Uses the Tobit method to fit models to censored negative binomial data (R.W. Payne).
Options
PRINT = string tokens |
What to print (model, deviance, summary, estimates, correlations, fittedvalues, accumulated, monitoring, confidence, censored); default mode, summ, esti |
TERMS = formula |
Defines the model to be fitted |
CONSTANT = string token |
How to treat the constant (estimate, omit); default esti |
FACTORAL = scalar |
Limit for expansion of model terms; default 3 |
FIXAGGREGATION = string token |
Whether to fix the aggregation at the value specified by the AGGREGATION parameter (yes, no); default no |
POOL = string token |
Whether to pool ss in accumulated summary between all terms fitted in a linear model (yes, no); default no |
DENOMINATOR = string tokens |
Whether to base ratios in accumulated summary on rms from model with smallest residual ss or smallest residual ms (ss, ms); default ss |
NOMESSAGE = string token |
Which warning messages to suppress (dispersion, leverage, residual, aliasing, marginality, vertical, df, inflation); default * |
FPROBABILITY = string token |
Printing of probabilities for variance and deviance ratios (yes, no); default no |
TPROBABILITY = string tokens |
Printing of probabilities for t-statistics (yes, no); default no |
SELECTION = string tokens |
Statistics to be displayed in the summary of analysis produced by PRINT=summary (%variance, %ss, adjustedr2, r2, dispersion, %meandeviance, %deviance, aic, bic, sic); default disp |
DISPERSION = scalar |
Dispersion parameter; default 1 |
PROBABILITY = scalar |
Probability level for confidence intervals for parameter estimates; default 0.95 |
WEIGHTS = variate |
Variate of weights for weighted regression; default * |
GROUPS = factor |
Absorbing factor defining the groups for within-groups regression; default * |
MAXCYCLE = scalar |
Sets a limit on the number of iterations in the full algorithm and in the Newton-Raphson algorithm used to estimate the aggregation; default !(100, 20) |
TOLERANCES = scalar |
Sets convergence limits for the estimates of the censored observations, the deviance and the estimate of the aggregation; default !(0.001, 0.0001, 0.0001) |
DIRECTION = string tokens |
Whether the data are left or right censored (left, right); default right |
Parameters
Y = variates |
Response variate to be analysed; must be set |
BOUND = scalar, variate or pointers |
Censoring thresholds; must be set |
AGGREGATION = scalar |
Specifies a fixed aggregation or saves an estimated aggregation |
_2LOGLIKELIHOOD = scalar |
Saves the value of −2 × log-likelihood |
SEAGGREGATION = scalar |
Saves the standard error of an estimated aggregation |
INITIAL = scalar or variate |
Scalar or a variate providing starting values for the censored observations in the E-M algorithm; default BOUND+1 for right-censored data and BOUND−1 for left-censored data |
NEWY= variate |
Saves a copy of the response variate with the censored observations replaced by their estimates |
OFFSET = variate |
Offset variate |
EXIT = scalar |
Exit status (0 for success, 1 for failure to converge) |
SAVE = regression save structure |
Save structure from the analysis of the data with censored observations replaced by their estimates |
Description
The negative binomial distribution can be useful for counts that are more variable than the more usual Poisson distribution. As with Poisson data, if the experiment generates a mixture of small and very large counts, it may be convenient to count only the observations less than a specified boundary value, and enter that value for the larger observations. The data then come from a right-censored negative binomial distribution. In the similar (but less common) left-censored situation, the emphasis is on the larger observations. It may then not be worth recording the small observations in detail, only that they are no larger than the boundary value. Censored negative binomial data can be analysed by the Tobit method (Terza 1985), which is implemented in this procedure.

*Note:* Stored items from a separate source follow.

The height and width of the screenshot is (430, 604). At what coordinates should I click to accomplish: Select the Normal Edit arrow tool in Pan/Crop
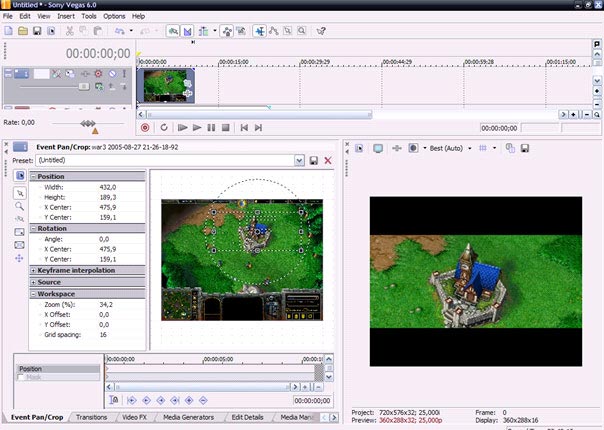pos(20,192)
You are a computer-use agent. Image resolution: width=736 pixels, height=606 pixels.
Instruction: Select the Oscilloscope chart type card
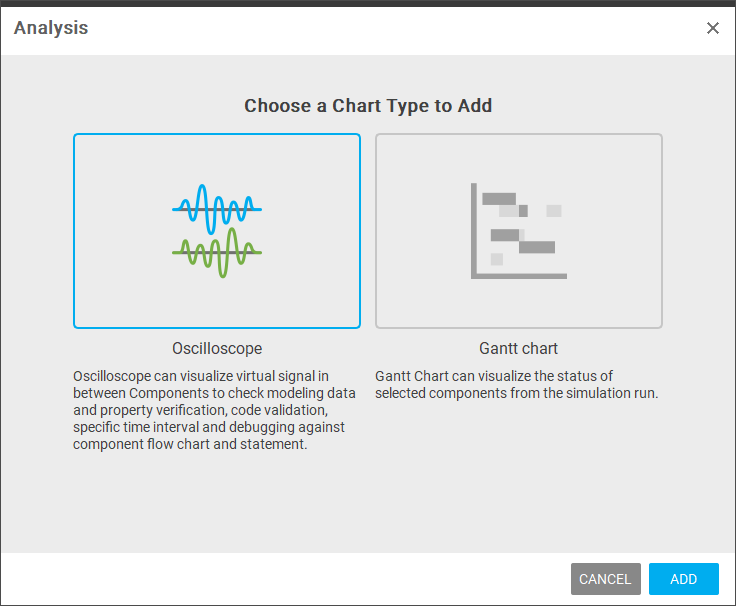[217, 231]
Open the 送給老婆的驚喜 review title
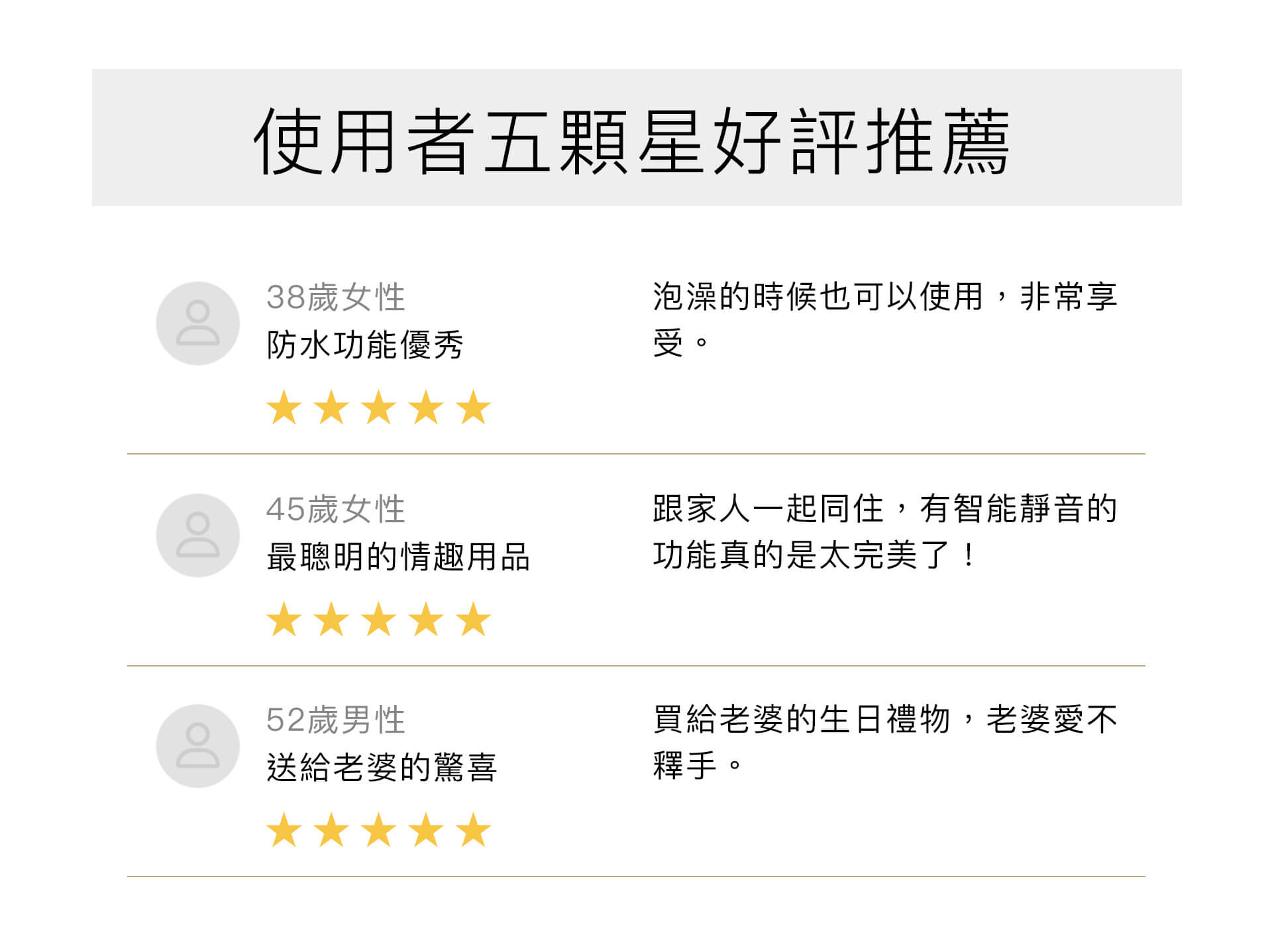This screenshot has height=952, width=1272. coord(382,768)
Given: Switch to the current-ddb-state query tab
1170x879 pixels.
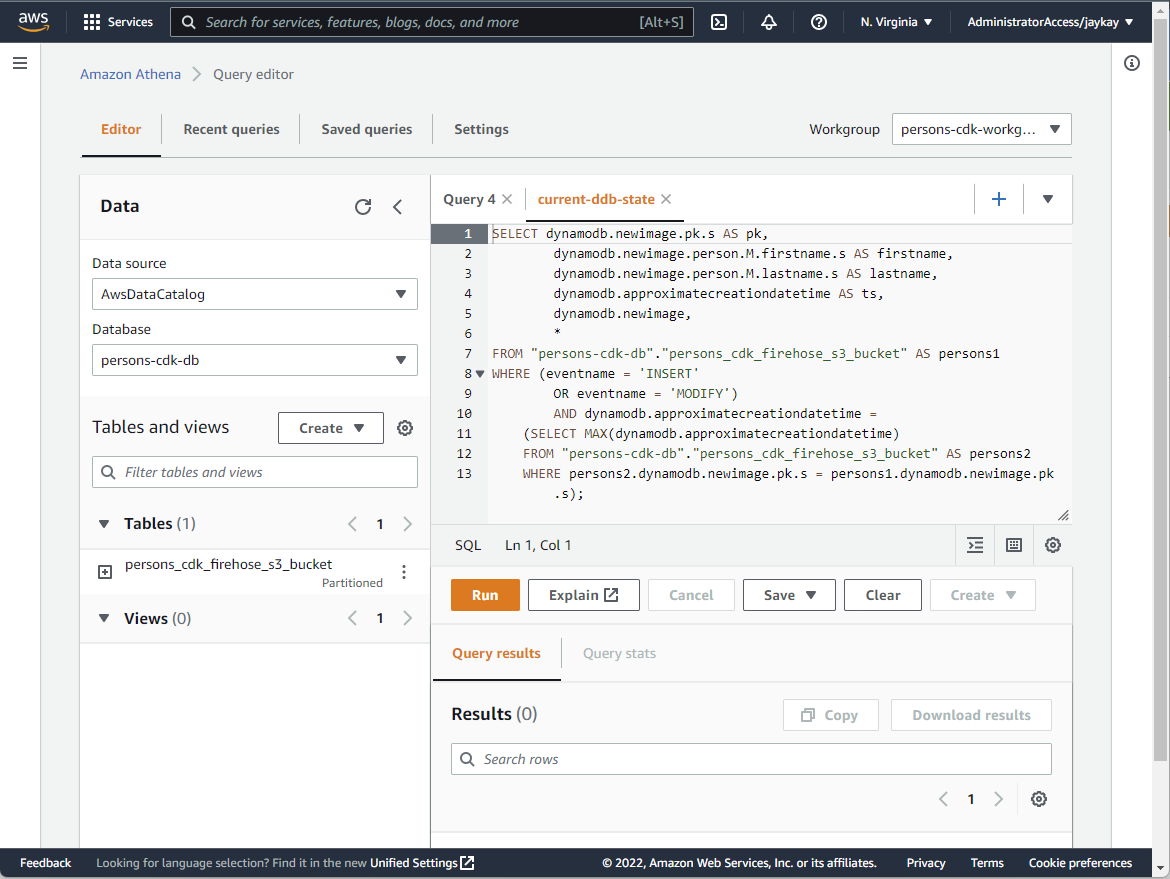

The model to be fitted is specified by the TERMSoption, and can contain an offset specified by the OFFSET parameter. The CONSTANT option indicates whether the constant is to be estimated or omitted, and the FACTORAL option sets a limit on the number of variates and/or factors in the model terms, in the usual way.
If the aggregation is known, you can set option FIXAGGREGATION=yes, and specify the value with the AGGREGATION parameter. Otherwise RNBTOBIT estimates the aggregation, and you can specify an initial value and save the estimate with the AGGREGATION parameter. You can save its standard error with SEAGGREGATION parameter. The _2LOGLIKELIHOOD option allows minus two times the log-likelihood to be saved. This may be useful for comparing a sequence of nested models using likelihood ratios. (The deviance cannot be used to compare models unless the value of k is the same for all the models, as it is the difference between the log-likelihood of a given model and a saturated model with the same value of k.)
The DIRECTION option specifies whether the data are left and/or right censored. The default is that they are right censored. The values at which the measurements are censored must be specified by the BOUND parameter. For censoring in a single direction, this can be a scalar if all observations are censored at the same point, or a variate if they are censored at different points. If there is both left and right censoring, BOUND supplies a pointer containing, first, a scalar or variate to define the left-hand bounds, and then a scalar or variate to define the right-hand bounds.
The Y parameter specifies the response variate, with censored observations containing values on or beyond the bounds. The NEWY parameter saves a variate where they are replaced by their estimates. The SAVE parameter saves a regression save structure for the analysis that can be used to display further output, or save information from the analysis, in the usual way.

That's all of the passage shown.